- Born: October 3, 1958 (age 67) Uniontown, Pennsylvania, U.S.
- Occupations: Writer; producer; director;
- Years active: 1981–present
- Spouse: Elizabeth McCusker
- Children: 2
- Website: www.paulmccusker.com

= Paul McCusker =

American writer and producer (born 1958)

Paul McCusker (born October 3, 1958) is an American writer and producer. He is best known for his work on Adventures in Odyssey, a nationally syndicated radio drama, and for his work with Focus on the Family's Radio Theatre. He has written over 50 books, 21 plays and 4 musicals. His best known works are the play "Catacombs", the novels The Mill House and Epiphany, and his audio adaptations of C.S. Lewis's works.

== Career ==
McCusker grew up in Bowie, Maryland. He graduated from college with a degree in journalism and spent several years writing copy for a local publisher. From the late 1970s, he began writing sketches and plays for his church, Grace Baptist, many of which were published and are still in print. Among his most popular plays are "Catacombs" and "First Church of Pete's Garage".

In 1985, McCusker moved to California to write for Continental Singers and their touring drama group The Jeremiah People. In 1988, he was invited by Focus on the Family to help develop a radio show for kids, which later became Adventures in Odyssey. He still consults on the show's scripts and writes them on occasion. He has also written 18 tie-in novels, including the "Passages" series.

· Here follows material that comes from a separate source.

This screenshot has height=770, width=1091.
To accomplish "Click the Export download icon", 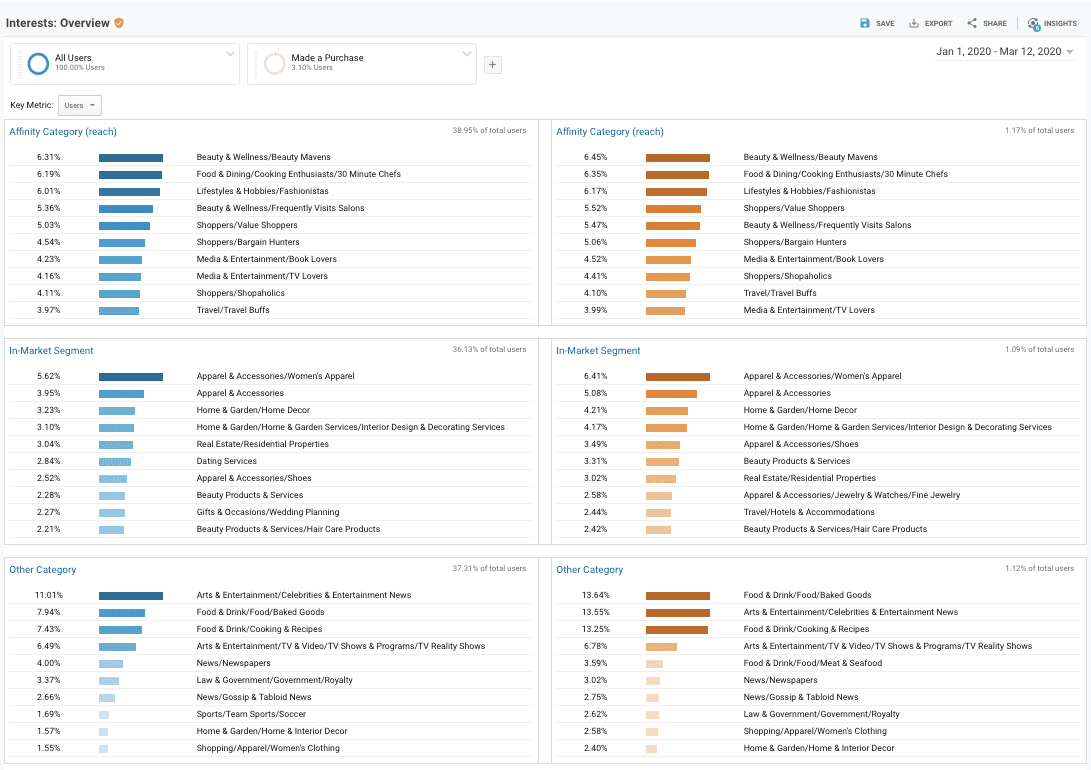I will click(x=914, y=23).
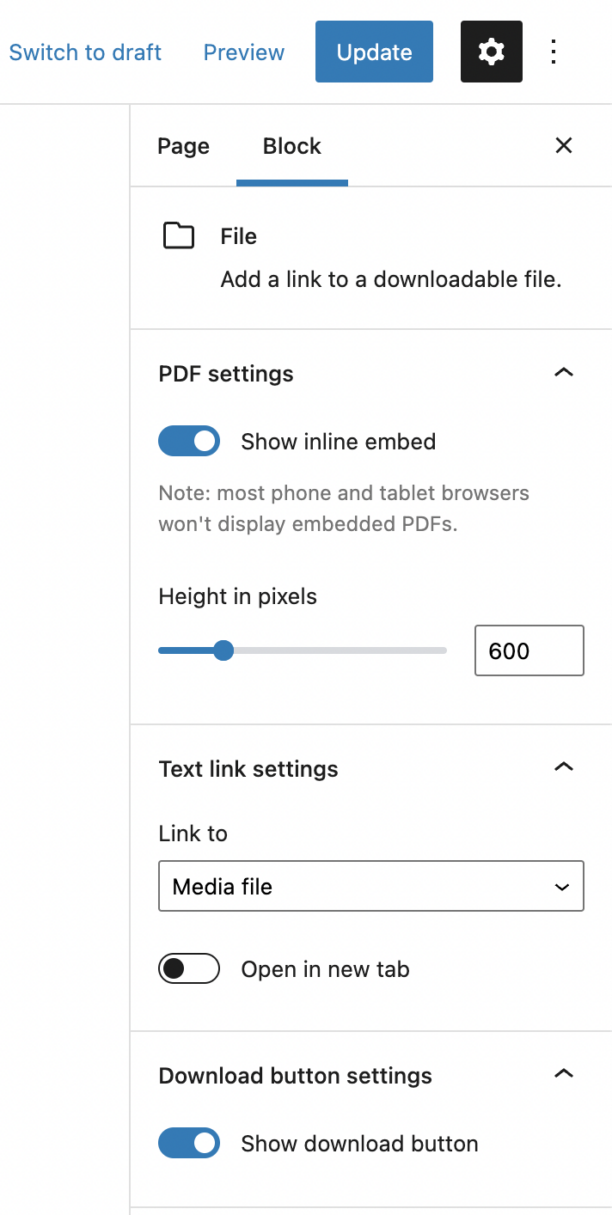The height and width of the screenshot is (1215, 612).
Task: Enable Open in new tab toggle
Action: [x=189, y=969]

In the late 1990s, McCusker developed Focus on the Family's Radio Theatre. He has also dramatized C.S. Lewis's The Chronicles of Narnia and The Screwtape Letters, as well as A Christmas Carol, Les Misérables, Amazing Grace, and the Father Gilbert Mysteries. He won a Peabody Award in 1997 for his work on Dietrich Bonhoeffer: The Cost of Freedom. Paul also writes novels, The Mill House and Epiphany being perhaps the best-known, and TSI: The Gabon Virus (2009) his most recent, which was co-written with Dr. Walt Larimore.

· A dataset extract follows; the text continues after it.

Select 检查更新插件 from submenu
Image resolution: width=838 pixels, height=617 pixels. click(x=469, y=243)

Paul has continued his audio drama efforts with the Augustine Institute, writing and directing Brother Francis, The Trials of Saint Patrick, Ode to Saint Cecilia, and The Legends of Robin Hood.

== Personal life ==
Paul McCusker moved to England with his wife in 1991 and lived in Hailsham and Winchester for a time. He was a Baptist until he attended an Anglican Church in England. Now he lives in Colorado Springs, Colorado with his wife Elizabeth and two children; Thomas and Eleanor. In 2007, he converted to Catholicism.